What If We All Become Adivasis
Why do you call us poor. Why do we call us deprived. Why do you laugh at our clothes. Why do you ogle at our girls. Why do you call us lazy and drunkards. Why do you send the forces here. Do we go to your Delhi and dig a hole at India Gate.
Why does our constitution and our courts
not protect us. Why is it always us who have to give up our lands for the
greater good. Why? A few kings asked me.
Kings for they are, king of all that they
survey. For hundred and hundreds of years. Pushed into corners in obscure
cities, far from homes, as endless projects encroaches into our the lands of
our gods and goddesses, where do adivasis go, for they have nowhere to go.
How will this end is a question that has been plaguing me for decades now. Oscillating between romantic visions of adivasi life to frequent reminders that little is left of the ancient adivasi world, where do we turn to.

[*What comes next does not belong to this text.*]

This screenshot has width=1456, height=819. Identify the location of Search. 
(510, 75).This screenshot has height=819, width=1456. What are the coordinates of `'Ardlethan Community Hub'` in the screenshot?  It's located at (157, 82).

..... exactly is adivasi life. As a non-adivasi, perhaps many of us will never be able to completely understand a world where less is more and the forest is enough, enough for not one but entire villages, where a single household in a remote corner of the world has enough to sustain not for one but several generations, where money is but still an alien construct.
For a while, I decided to become an
adivasi. And evoke my deepest thoughts. And what did I find in these few
moments of clarity.
Not much because it is not rocket science.
It is a world where the people, cut off from much of the larger world is but
dependent upon nature for their very survival.
Here the people trust nature’s
constitution. Prakriti ka constitution. A sanvidhan which places value
on everyday life and where everyone respects the life and livelihoods of all,
where people do not need to travel long distances to attend a court which they
don’t understand and talk to officers who show not much but contempt.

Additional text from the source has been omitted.